Which lines of the records contain "link"? Collect every one of them.

| INPUT DATA |
•••
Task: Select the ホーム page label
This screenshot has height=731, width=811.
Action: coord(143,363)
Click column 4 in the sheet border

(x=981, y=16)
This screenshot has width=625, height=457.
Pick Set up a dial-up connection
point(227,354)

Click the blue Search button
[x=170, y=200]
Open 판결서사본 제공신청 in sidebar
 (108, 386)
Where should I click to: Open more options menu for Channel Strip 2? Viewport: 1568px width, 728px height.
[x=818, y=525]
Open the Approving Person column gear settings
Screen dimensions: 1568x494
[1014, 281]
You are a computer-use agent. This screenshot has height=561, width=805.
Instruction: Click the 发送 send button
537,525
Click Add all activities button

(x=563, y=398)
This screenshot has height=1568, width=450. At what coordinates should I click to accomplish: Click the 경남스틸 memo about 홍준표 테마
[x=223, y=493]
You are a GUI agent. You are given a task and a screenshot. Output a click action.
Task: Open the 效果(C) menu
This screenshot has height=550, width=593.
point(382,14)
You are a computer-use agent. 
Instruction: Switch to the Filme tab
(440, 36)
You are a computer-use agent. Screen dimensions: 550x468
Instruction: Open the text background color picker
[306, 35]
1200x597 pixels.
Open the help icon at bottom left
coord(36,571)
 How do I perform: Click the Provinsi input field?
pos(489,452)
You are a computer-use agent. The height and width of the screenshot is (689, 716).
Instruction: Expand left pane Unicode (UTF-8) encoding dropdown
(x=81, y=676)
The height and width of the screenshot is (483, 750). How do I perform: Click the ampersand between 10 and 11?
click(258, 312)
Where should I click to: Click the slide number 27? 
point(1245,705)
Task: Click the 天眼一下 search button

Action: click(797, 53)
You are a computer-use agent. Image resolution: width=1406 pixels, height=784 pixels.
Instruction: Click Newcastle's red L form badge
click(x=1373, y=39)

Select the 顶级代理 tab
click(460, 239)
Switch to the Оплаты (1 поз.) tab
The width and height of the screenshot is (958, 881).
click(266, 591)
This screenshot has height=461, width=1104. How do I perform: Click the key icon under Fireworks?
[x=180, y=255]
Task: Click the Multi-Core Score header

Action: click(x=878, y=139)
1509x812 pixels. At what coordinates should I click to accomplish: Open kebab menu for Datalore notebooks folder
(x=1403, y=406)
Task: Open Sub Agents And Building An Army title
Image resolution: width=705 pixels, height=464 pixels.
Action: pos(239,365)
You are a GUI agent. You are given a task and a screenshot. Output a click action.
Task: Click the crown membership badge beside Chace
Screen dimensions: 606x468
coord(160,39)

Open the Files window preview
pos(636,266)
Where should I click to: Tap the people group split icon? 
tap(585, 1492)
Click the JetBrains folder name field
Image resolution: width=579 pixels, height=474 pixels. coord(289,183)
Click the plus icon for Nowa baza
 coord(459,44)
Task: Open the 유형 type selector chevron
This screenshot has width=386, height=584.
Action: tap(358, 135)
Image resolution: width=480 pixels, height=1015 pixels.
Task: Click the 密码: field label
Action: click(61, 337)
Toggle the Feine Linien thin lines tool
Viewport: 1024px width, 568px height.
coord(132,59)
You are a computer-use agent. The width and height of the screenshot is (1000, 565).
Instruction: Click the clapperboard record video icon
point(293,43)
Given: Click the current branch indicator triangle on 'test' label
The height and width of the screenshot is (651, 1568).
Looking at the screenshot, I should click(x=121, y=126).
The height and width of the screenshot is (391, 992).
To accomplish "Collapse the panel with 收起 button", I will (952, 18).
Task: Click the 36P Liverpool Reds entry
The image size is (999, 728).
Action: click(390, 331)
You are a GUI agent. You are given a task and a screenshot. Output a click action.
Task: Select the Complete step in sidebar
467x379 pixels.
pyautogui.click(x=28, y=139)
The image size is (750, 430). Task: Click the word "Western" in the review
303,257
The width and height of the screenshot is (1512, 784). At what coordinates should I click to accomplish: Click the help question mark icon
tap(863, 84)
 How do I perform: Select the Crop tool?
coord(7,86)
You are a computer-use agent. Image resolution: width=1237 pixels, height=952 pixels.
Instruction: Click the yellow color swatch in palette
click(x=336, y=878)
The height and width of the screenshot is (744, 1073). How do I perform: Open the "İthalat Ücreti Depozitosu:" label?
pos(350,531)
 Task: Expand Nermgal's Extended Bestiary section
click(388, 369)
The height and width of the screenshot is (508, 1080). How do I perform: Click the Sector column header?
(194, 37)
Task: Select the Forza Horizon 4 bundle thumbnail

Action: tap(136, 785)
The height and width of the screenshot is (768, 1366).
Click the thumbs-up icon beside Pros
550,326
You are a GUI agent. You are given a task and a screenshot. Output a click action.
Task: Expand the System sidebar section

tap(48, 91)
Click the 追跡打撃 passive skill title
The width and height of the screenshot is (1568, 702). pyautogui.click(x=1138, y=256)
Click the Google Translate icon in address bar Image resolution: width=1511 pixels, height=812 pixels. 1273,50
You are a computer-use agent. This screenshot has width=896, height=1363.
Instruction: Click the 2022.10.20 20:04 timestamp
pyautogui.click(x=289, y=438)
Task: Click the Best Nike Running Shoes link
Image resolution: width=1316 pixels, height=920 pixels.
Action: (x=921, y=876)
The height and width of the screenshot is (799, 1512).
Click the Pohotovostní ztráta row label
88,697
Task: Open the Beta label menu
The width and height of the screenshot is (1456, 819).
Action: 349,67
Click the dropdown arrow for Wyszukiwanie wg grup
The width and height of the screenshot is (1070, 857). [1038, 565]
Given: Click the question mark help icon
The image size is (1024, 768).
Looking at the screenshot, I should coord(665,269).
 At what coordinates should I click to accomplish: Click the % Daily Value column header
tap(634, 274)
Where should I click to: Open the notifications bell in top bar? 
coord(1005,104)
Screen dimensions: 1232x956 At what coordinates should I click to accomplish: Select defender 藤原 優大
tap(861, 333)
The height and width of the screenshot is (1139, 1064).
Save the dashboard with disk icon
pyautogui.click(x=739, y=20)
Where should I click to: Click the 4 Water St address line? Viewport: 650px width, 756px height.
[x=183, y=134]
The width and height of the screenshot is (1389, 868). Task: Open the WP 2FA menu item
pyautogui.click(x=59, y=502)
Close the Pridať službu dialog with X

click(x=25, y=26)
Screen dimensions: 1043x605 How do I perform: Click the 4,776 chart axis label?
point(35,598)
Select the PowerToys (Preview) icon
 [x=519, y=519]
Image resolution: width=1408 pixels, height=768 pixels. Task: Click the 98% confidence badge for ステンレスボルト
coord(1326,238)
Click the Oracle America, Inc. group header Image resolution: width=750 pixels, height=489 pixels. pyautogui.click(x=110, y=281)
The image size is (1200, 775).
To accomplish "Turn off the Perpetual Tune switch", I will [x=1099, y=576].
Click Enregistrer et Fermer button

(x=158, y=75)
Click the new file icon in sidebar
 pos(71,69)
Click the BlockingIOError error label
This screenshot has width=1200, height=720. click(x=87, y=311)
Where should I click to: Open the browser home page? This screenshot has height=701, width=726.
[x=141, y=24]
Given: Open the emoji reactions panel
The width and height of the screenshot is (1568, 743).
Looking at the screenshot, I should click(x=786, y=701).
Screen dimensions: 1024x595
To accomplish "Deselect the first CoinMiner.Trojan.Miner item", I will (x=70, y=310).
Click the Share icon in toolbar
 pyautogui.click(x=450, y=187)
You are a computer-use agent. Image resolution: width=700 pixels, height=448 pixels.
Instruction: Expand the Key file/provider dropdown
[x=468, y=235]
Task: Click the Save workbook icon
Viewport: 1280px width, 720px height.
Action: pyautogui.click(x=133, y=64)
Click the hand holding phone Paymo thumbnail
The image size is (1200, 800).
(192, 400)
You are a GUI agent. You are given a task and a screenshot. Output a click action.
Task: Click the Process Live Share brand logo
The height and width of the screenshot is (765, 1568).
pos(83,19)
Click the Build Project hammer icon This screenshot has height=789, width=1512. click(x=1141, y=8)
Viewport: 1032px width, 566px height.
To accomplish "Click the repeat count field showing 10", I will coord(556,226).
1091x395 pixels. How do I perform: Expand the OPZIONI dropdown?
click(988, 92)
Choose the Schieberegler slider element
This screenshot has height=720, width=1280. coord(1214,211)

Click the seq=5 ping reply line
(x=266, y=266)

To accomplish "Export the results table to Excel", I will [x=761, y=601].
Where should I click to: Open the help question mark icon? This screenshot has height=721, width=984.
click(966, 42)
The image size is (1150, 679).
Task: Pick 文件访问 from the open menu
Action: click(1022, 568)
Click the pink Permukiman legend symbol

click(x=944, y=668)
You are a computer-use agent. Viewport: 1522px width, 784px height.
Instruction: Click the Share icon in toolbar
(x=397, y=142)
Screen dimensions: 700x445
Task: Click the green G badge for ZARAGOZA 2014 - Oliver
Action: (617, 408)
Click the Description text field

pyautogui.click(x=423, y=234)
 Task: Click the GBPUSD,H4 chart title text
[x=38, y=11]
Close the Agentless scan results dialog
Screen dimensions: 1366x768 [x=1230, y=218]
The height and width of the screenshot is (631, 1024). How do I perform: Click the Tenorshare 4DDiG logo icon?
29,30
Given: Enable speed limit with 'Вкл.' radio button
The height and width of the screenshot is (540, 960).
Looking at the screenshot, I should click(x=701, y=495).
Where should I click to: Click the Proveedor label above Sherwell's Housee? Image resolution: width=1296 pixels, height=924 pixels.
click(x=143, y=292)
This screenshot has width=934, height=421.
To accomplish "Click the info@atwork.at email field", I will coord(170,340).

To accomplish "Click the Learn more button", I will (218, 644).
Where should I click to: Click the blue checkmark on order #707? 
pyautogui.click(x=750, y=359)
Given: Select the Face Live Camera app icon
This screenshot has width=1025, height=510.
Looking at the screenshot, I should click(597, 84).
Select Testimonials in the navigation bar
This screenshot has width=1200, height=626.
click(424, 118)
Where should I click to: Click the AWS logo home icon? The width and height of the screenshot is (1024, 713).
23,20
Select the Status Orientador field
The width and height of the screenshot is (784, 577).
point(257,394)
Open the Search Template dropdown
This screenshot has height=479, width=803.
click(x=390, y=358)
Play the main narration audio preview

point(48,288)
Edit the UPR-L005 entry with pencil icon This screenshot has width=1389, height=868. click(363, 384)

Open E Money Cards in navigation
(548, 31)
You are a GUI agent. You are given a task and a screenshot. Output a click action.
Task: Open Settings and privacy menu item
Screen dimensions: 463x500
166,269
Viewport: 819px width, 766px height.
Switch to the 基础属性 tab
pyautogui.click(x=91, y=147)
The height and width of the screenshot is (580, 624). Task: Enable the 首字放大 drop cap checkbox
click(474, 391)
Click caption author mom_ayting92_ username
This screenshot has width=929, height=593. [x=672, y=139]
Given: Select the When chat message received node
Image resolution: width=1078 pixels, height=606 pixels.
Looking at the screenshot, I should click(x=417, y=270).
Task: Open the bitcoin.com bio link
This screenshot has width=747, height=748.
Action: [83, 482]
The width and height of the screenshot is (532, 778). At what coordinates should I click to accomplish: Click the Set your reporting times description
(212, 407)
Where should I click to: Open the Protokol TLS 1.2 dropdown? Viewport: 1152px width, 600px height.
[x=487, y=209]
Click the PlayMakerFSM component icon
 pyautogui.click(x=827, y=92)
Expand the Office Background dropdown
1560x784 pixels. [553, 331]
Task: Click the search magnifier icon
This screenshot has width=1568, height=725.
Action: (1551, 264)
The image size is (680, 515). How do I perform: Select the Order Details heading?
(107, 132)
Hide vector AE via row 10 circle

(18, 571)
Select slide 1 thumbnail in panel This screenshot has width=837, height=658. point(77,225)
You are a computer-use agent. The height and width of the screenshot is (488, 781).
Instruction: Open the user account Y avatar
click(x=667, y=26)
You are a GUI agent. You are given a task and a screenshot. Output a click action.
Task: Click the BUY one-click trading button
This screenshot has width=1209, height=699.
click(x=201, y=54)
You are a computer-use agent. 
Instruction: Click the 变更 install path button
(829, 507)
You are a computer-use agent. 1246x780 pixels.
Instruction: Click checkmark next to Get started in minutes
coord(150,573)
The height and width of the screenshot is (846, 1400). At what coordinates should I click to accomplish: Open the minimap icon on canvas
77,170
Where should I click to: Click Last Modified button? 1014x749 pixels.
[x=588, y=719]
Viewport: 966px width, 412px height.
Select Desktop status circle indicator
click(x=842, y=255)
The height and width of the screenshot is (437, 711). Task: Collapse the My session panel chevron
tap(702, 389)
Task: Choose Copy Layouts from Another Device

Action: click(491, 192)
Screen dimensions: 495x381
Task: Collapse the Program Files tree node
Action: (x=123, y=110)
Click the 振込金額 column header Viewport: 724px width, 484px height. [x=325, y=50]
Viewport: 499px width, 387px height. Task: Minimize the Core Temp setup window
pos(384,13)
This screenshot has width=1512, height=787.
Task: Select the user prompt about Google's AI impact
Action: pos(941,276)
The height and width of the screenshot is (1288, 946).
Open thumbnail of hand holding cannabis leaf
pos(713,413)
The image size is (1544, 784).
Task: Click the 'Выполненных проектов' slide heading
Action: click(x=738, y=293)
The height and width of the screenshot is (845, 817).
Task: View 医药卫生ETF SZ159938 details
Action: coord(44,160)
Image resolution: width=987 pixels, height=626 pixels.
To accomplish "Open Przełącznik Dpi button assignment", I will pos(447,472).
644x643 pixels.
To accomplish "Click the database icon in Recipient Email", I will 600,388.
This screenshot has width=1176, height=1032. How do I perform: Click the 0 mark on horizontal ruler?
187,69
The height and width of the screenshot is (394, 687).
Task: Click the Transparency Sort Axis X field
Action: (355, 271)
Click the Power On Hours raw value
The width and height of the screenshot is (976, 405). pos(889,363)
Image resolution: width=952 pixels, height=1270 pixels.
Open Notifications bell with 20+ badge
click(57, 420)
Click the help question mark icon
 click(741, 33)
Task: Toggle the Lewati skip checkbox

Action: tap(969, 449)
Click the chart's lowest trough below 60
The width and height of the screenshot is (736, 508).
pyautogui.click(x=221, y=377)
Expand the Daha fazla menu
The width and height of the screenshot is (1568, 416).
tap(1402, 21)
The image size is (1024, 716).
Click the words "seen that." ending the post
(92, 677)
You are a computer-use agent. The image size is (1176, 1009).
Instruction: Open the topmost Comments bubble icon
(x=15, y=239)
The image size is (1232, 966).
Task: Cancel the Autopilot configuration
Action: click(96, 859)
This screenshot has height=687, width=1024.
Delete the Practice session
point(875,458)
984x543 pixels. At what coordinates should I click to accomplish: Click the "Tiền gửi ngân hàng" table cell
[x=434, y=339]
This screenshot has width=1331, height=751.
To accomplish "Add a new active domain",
•••
| RESPONSE |
Task: Click the Best Nike Running Shoes link
Task: Open the bitcoin.com bio link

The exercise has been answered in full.